Back to the realm of ERISA, in Tackett, the Supreme Court suggested that it would not be appropriate to apply ordinary contract law principles when such principles are “inconsistent with federal labor policy.”  135 S. Ct. at 933.  And, in addition to the fact that ERISA expressly states that one of its purposes is to protect the interests of participants and beneficiaries, some commentators have contended that ERISA plans are adhesion contracts.  See, e.g., John H. Langbein, Trust Law as Regulatory Law: The Unum/Provident Scandal and Judicial Review of Benefit Denials Under ERISA, 101 Nw. U. L. Rev. 1315, 1323 (2007) (“ERISA benefit plans are characteristic contracts of adhesion, offered on a take-the-plan-or-leave-the-job basis.”).

Thus, it is unclear whether all of the principles of contractual interpretation associated with Samuel Williston are consistent with the “special nature and purpose of employee benefit plans.”  Varity Corp. v. Howe, 516 U.S. 489, 497 (1997).

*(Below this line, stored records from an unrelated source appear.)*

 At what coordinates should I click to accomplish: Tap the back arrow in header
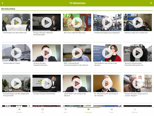2,3
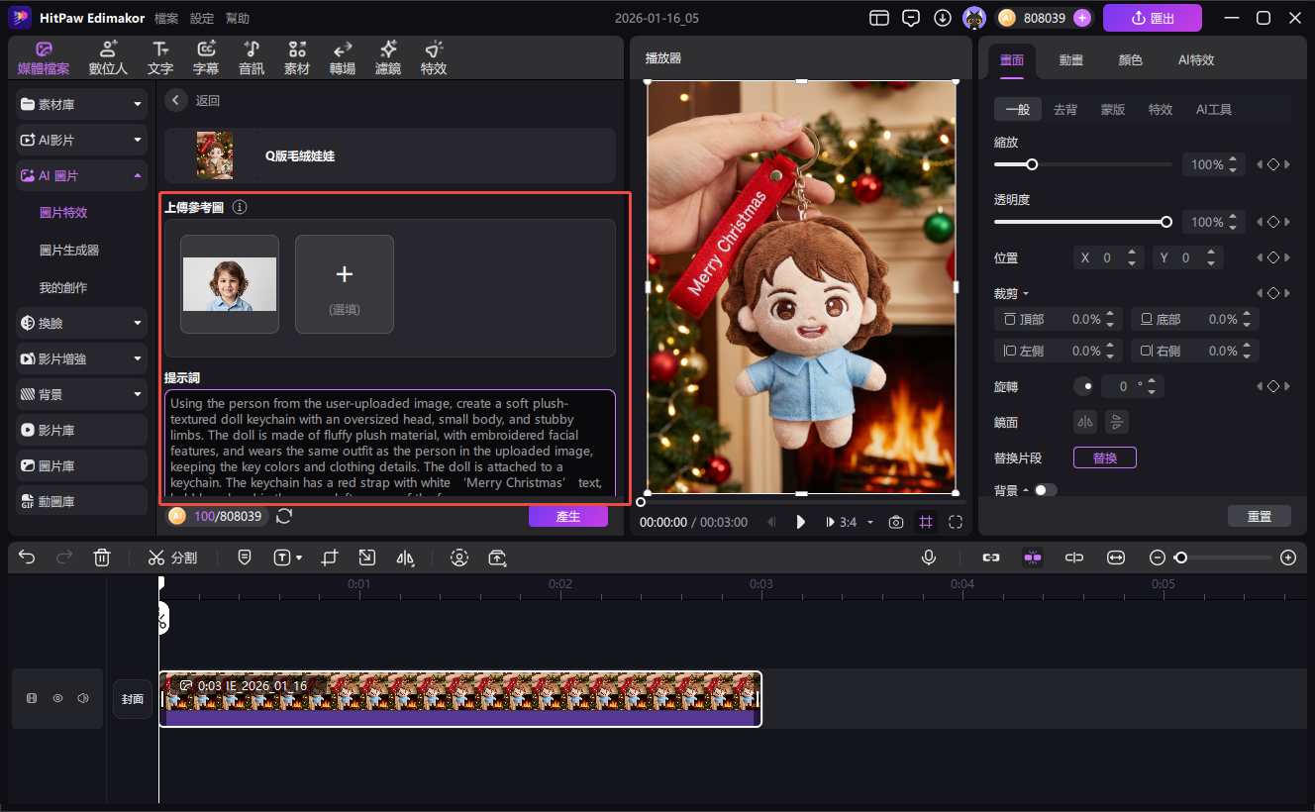
Task: Click the Split scissors icon in timeline toolbar
Action: click(x=156, y=558)
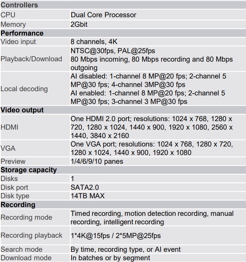
Task: Click the Performance section header
Action: point(22,33)
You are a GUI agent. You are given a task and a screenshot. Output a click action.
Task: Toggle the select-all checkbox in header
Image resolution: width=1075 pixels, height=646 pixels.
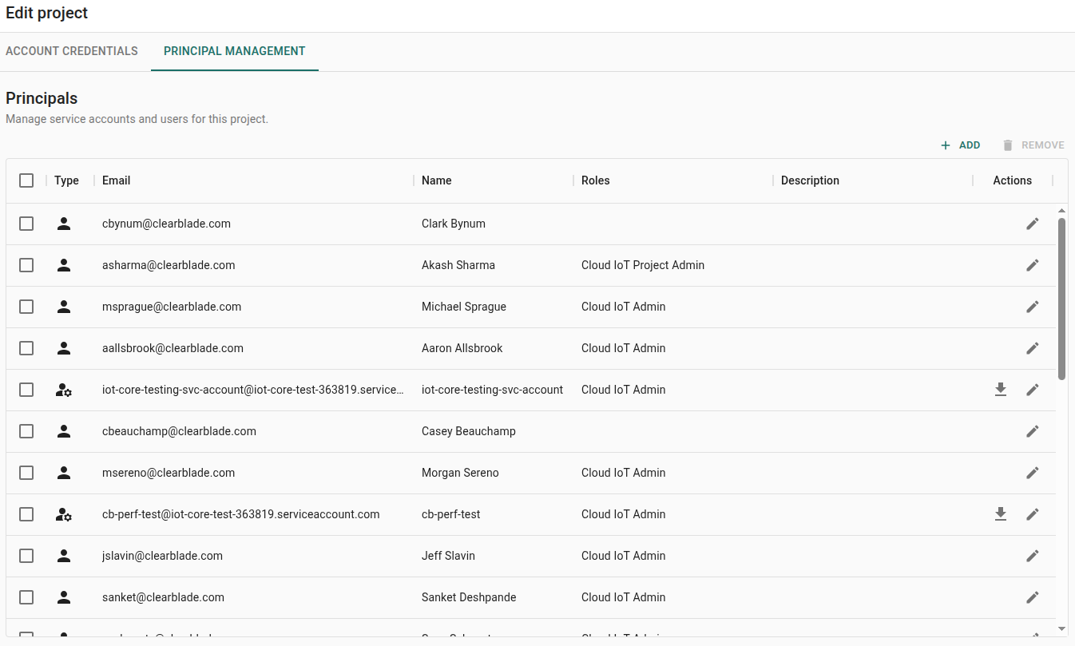[x=26, y=180]
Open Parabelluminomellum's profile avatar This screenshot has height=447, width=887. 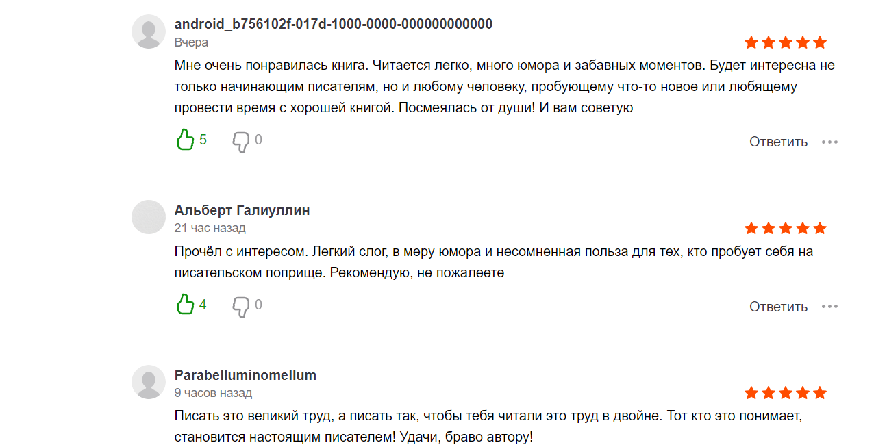[x=149, y=383]
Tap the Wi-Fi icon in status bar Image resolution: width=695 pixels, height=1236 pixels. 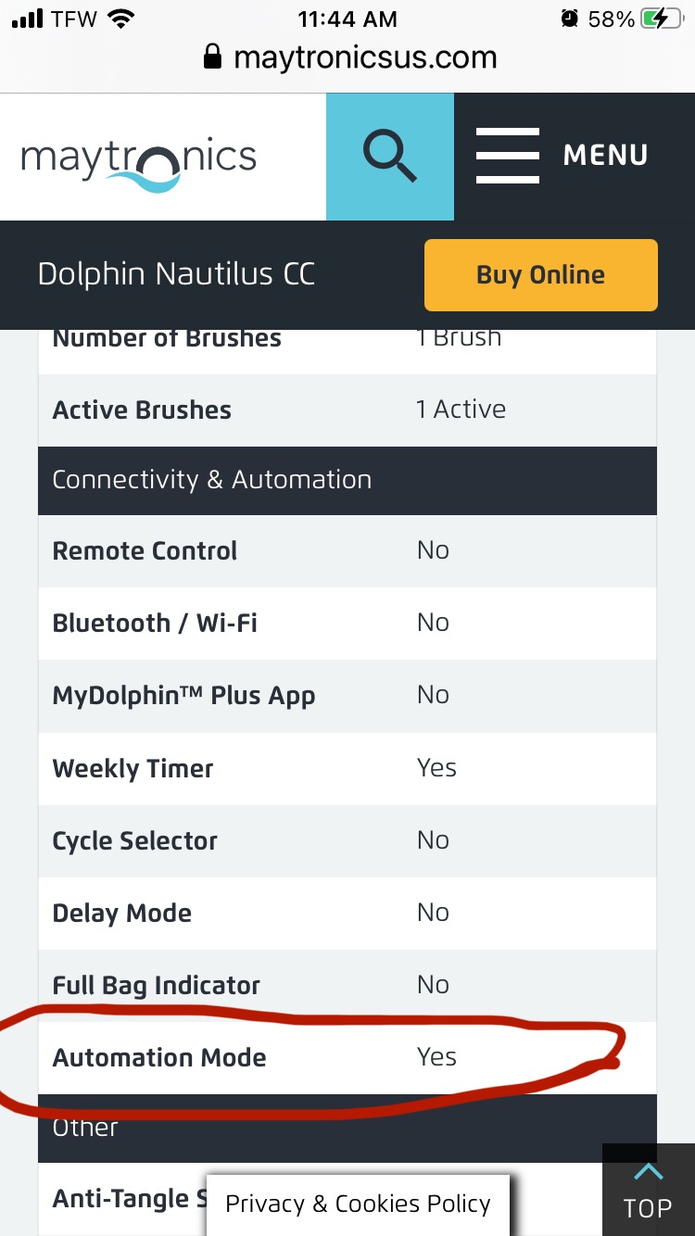pyautogui.click(x=120, y=19)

Because ERISA cases frequently involve disputes over benefit plan interpretation, we will likely have the opportunity to observe whether the Court will continue to rely upon Williston on Contracts to articulate ordinary principles of contract interpretation.  If this turns out to be the case, considering the fact that the treatise currently consists of 31 volumes, there is certainly plenty of material for the Court to draw from in framing the “ordinary contract principles” that must be applied to employee benefit plans.